Dr. Lefebvre:Yeah, that is. I mean, that's a really, that's a deep question. If you're a betting man I wonder what you would say. But that this is a really, really old problem, that's a really that's a deep question. If you're a betting man I wonder what you would say. But this is a really, really old problem.
Dr. Lefebvre:It's the oldest, in a sense, problem of political philosophy, and we have a name for it. It's called stability, which is to say, how can a regime reliably reproduce itself from one generation to the next? And the most common way in which a regime can reliably reproduce itself from one way to the next is by having a shared conception of the good life that I and my kids and my kids' kids will all believe in, a certain kind of excellence of what it means to be human, maybe a certain metaphysics as to God, et cetera, et cetera, and we'll pass that down and it will be enshrined in our laws and our constitutions and that will be a very kind of stable system. Now the problem for liberalism is it can't do that. It cannot because of its commitment to pluralism, to tolerance and the rest. It can't just nominate a particular way of life, whether that's liberal or anything else, and say, okay, this is the game plan, we're going to do this. And so then liberal regime has to anchor its stability in concepts of fairness and of right, and if it's not living up to those which I think we can agree, it's not then, to use your language, a Rubicon, if not has been crossed, then will be crossed, and so I think that that's why I mean this is why my book is in a sense kind of a cry from the heart. But for liberals to realize what they threaten to lose if this shit goes sideways, they not only threaten to become to live in a liberal country, but they threatened to have their morality displaced as the public hegemonic morality of their time, and that is destabilizing again, not just at the macro level, but for one's values, for one's commitments, as to whether one can live up to them and the rest.

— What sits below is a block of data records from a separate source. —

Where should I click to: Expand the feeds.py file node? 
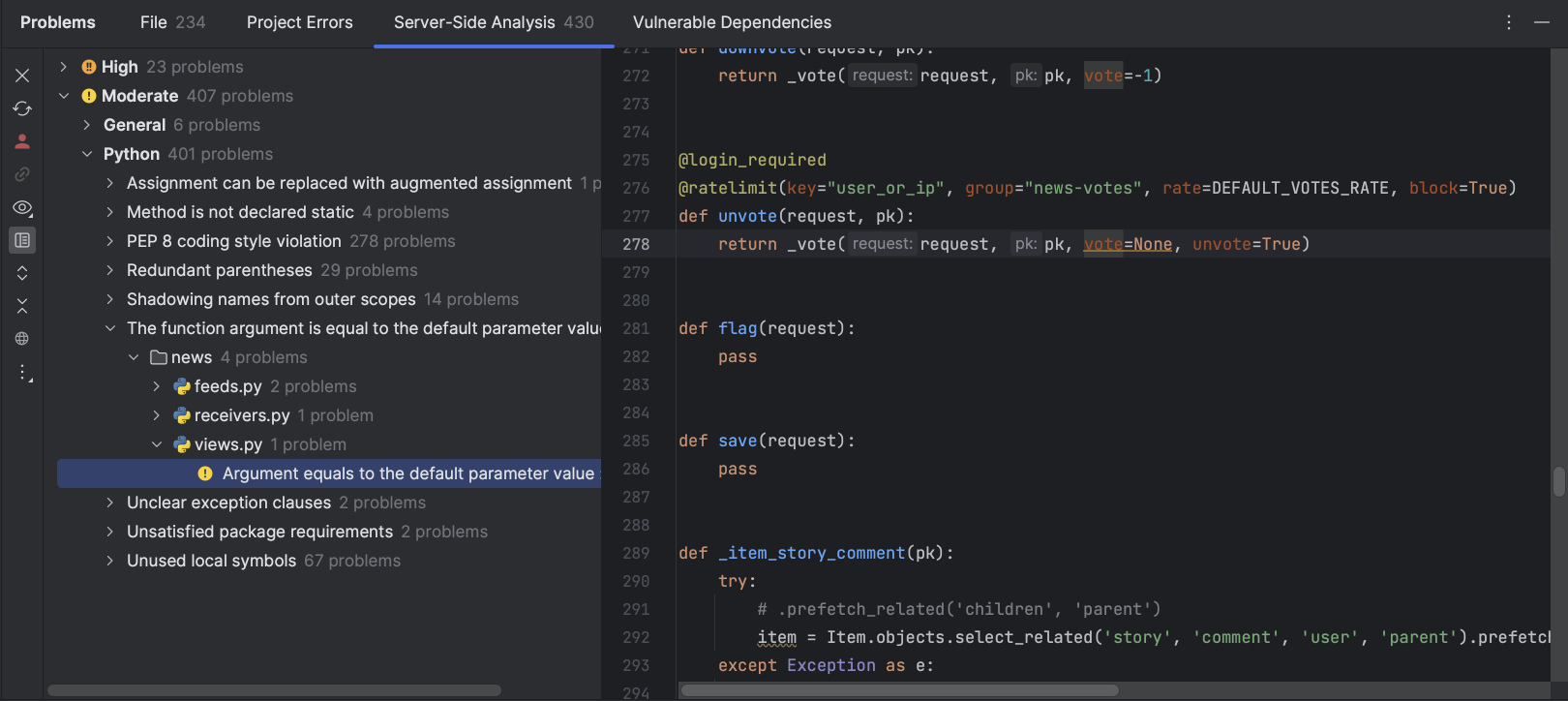[x=157, y=386]
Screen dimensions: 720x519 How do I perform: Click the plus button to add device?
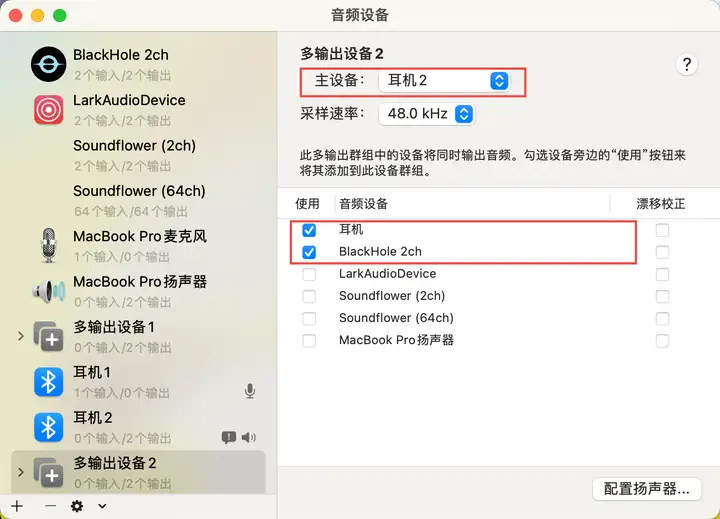coord(17,506)
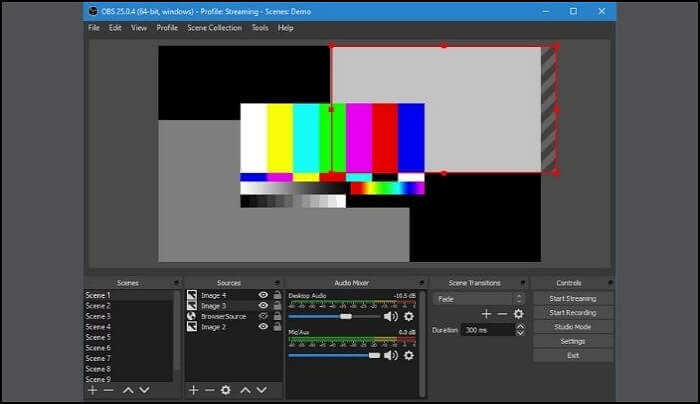Hide the Image 4 source
700x404 pixels.
click(263, 295)
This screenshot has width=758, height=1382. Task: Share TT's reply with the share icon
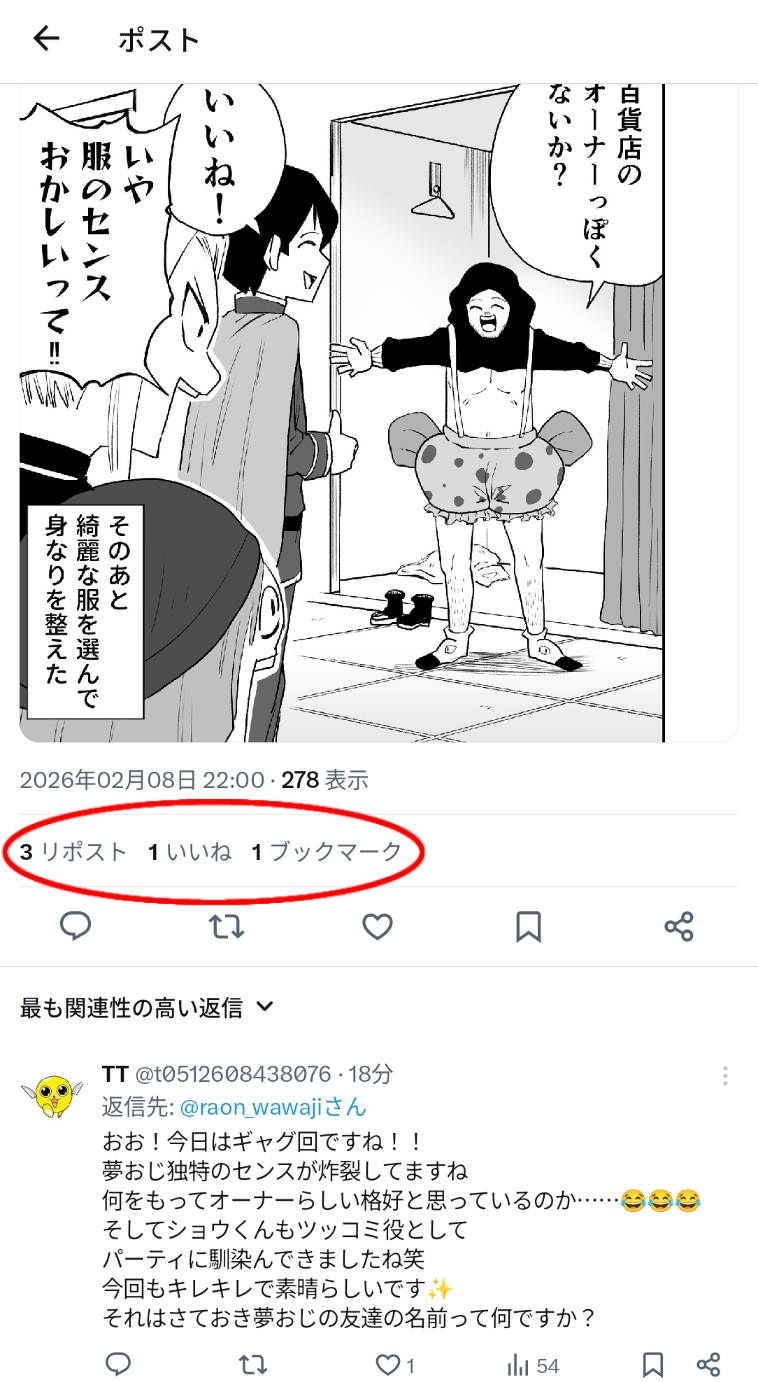707,1364
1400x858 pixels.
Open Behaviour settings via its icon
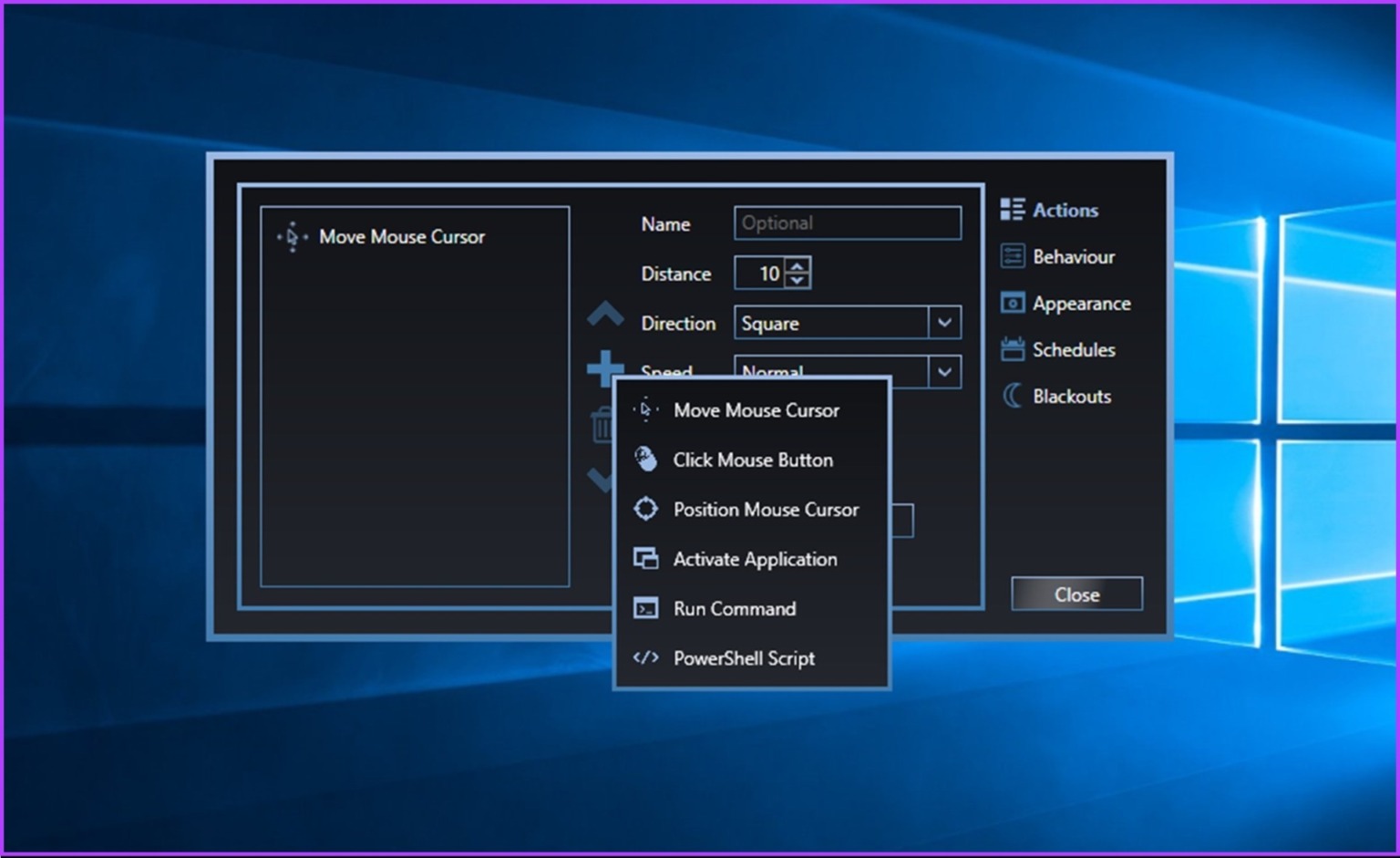click(x=1012, y=256)
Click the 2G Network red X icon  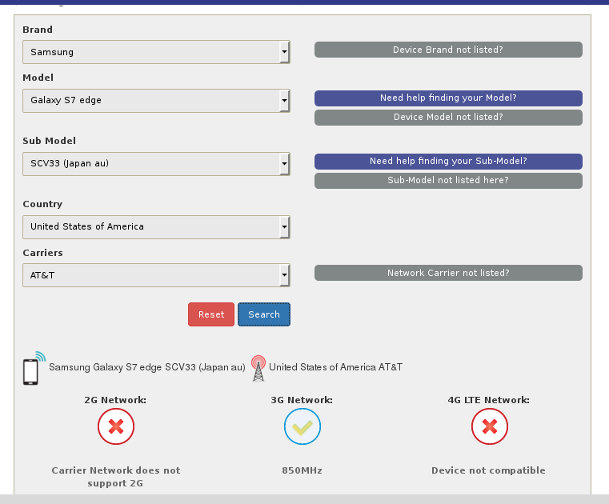click(x=116, y=427)
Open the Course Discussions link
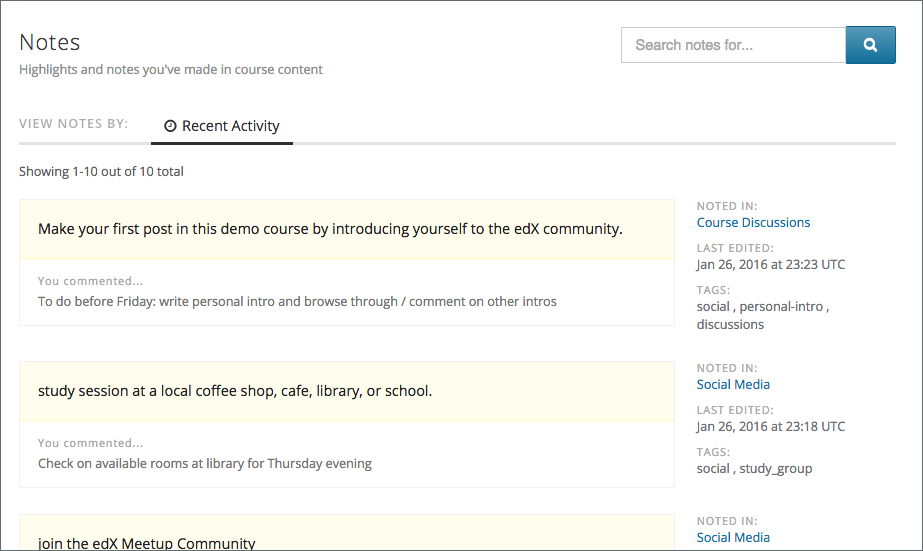The height and width of the screenshot is (551, 923). pos(753,222)
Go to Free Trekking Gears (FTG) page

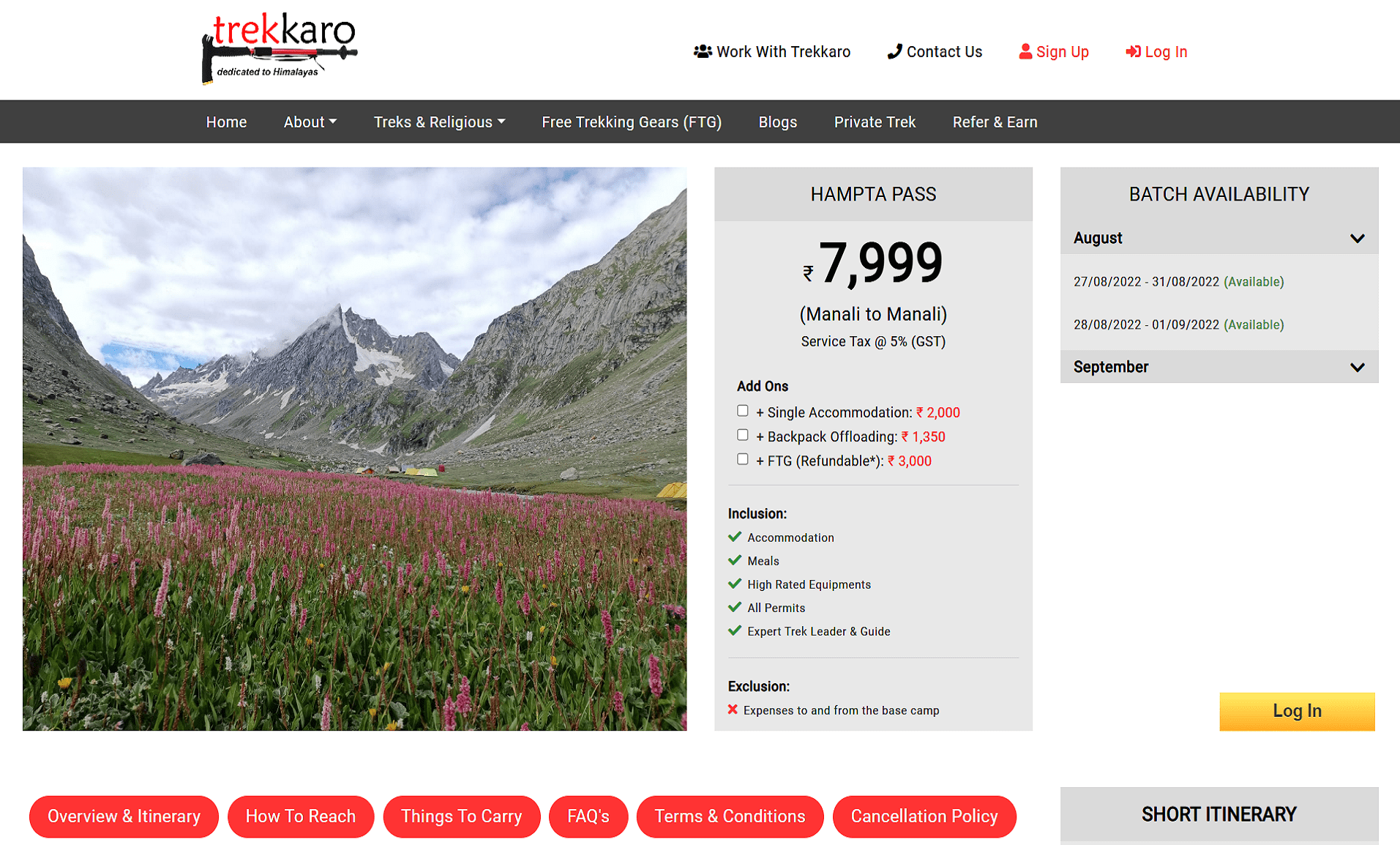coord(632,122)
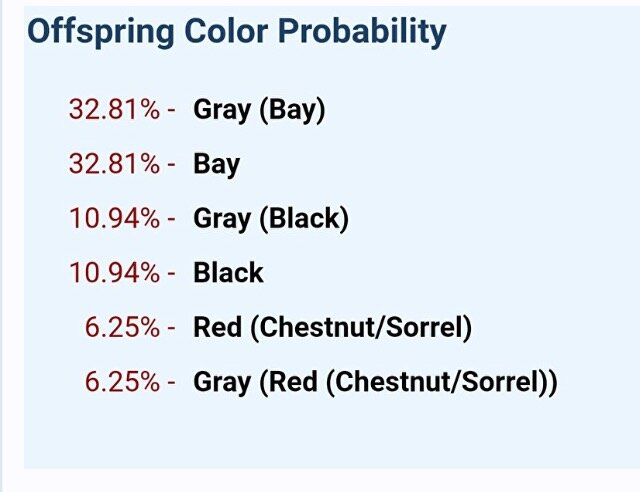
Task: Click the 10.94% value beside Black
Action: (x=115, y=272)
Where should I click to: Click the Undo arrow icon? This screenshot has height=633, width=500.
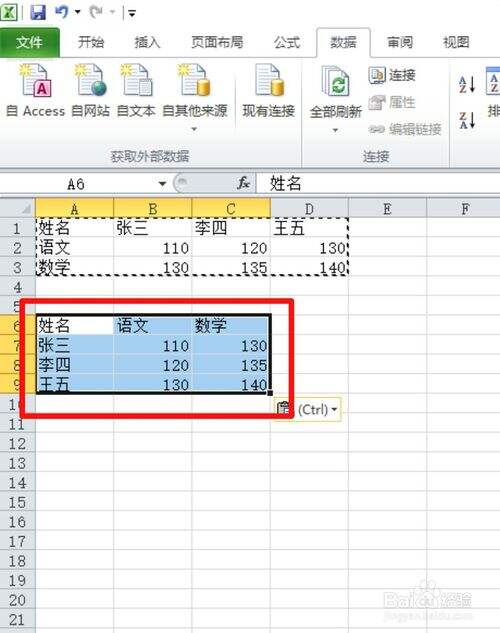click(62, 12)
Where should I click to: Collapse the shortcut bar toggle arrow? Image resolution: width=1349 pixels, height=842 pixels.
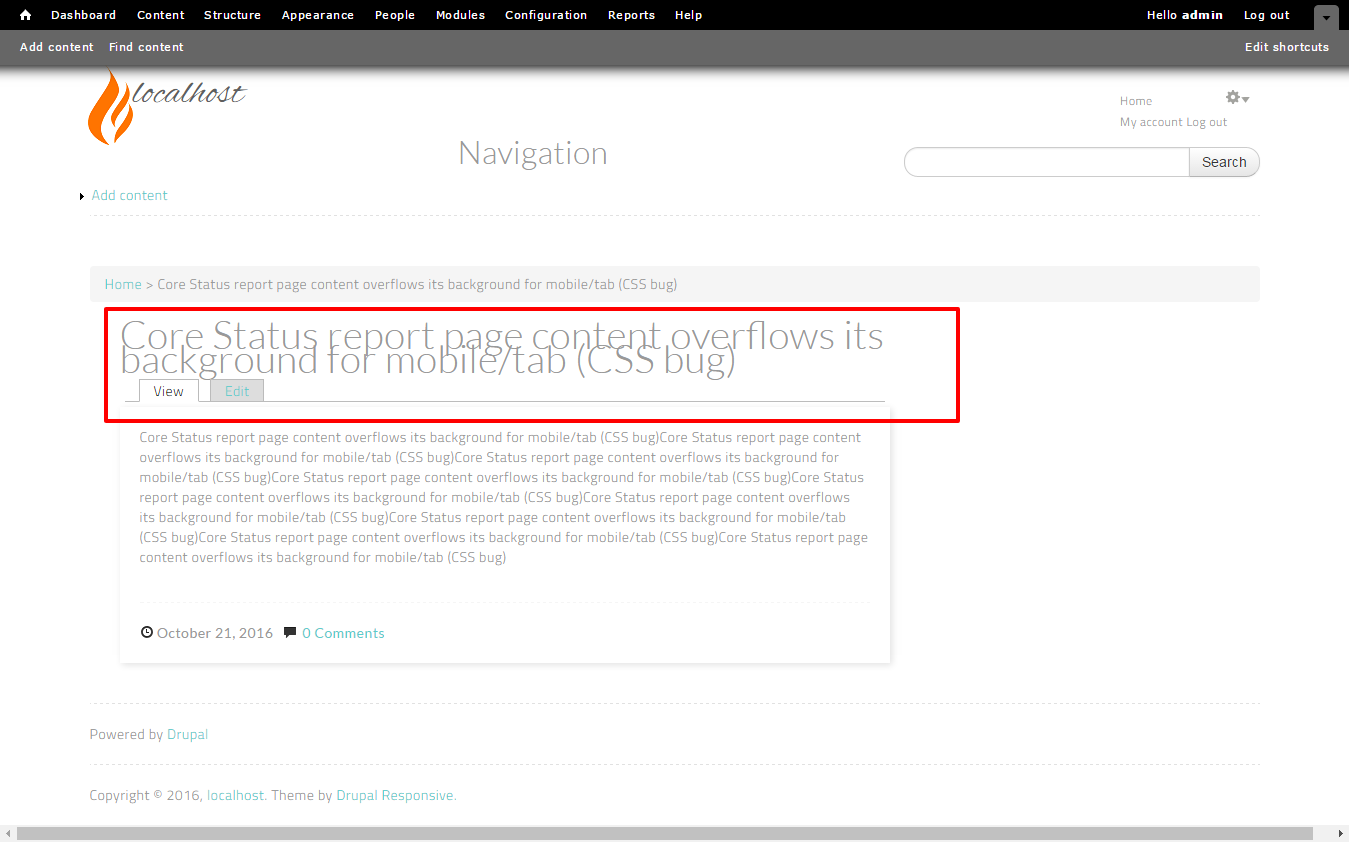pos(1326,17)
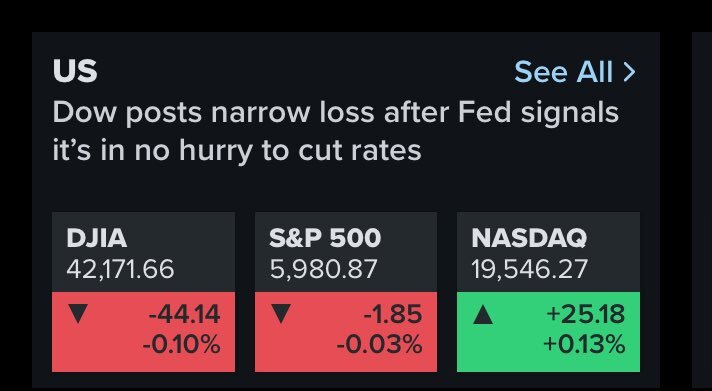
Task: Click the S&P 500 value 5,980.87
Action: [x=323, y=269]
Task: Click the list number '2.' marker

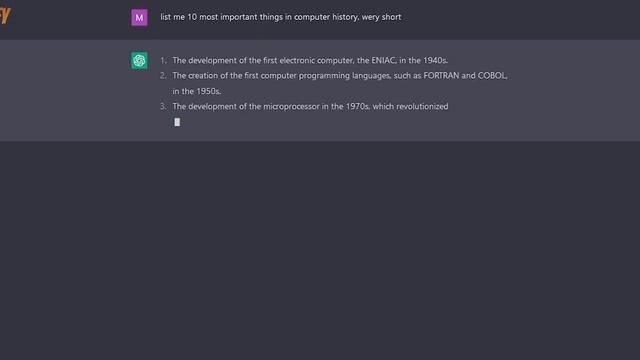Action: pos(163,76)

Dr. Lefebvre:But as to whether the Rubicon has been crossed, I think it's a very difficult question, one to answer question by country by country. In Australia, for example, I definitely do not believe any Rubicon is not just crossed but cited. We have, I think listen, I'm Canadian so I didn't grow up with this but in Australia we have what I think is the greatest institution of all, which is mandatory voting and that has kept, I believe, both political parties within a fair degree of centrism. I mean, you have the Labour Party that's on the left, the Liberal Party that's on the right, but they're kind of like I could vote for either of them sort of with a good conscience. Now I think that in different countries, and the more and more you have polarization, which plagues the United States especially, then you get into a very destructive kind of spiral that may be difficult to recover from. But from where you sit, s, what do you think?
Shawn:The more we talk, actually, the more cynical I get. Oh good, I think in this context we perhaps have passed the Rubicon and maybe that's just my lack of imagination. The first step is realizing the fault.
Dr. Lefebvre:Yeah.
Shawn:And I don't know that anybody is even ready to do that right now, much less willing on the right or the left. What would you nominate as the fault? Well, that's a good question. I don't know.
Dr. Lefebvre:Yeah, I think there's different strokes for different folks, different faults for different. I don't know what the rhyme here would be you can fill it in but I think a giant fault line is just what I've been talking about. Is this cost of living business or this idea, bunch of support for Magaj types and maybe recover some sort of of of future? But listen, it's such a difficult. So my hero in this book is the American philosopher John Rawls, and John Rawls thought about a great many things beautifully and impressively, um, but he had something very kind of like elliptical and scary to say about the problem that we're talking about right now. And so Rawls has.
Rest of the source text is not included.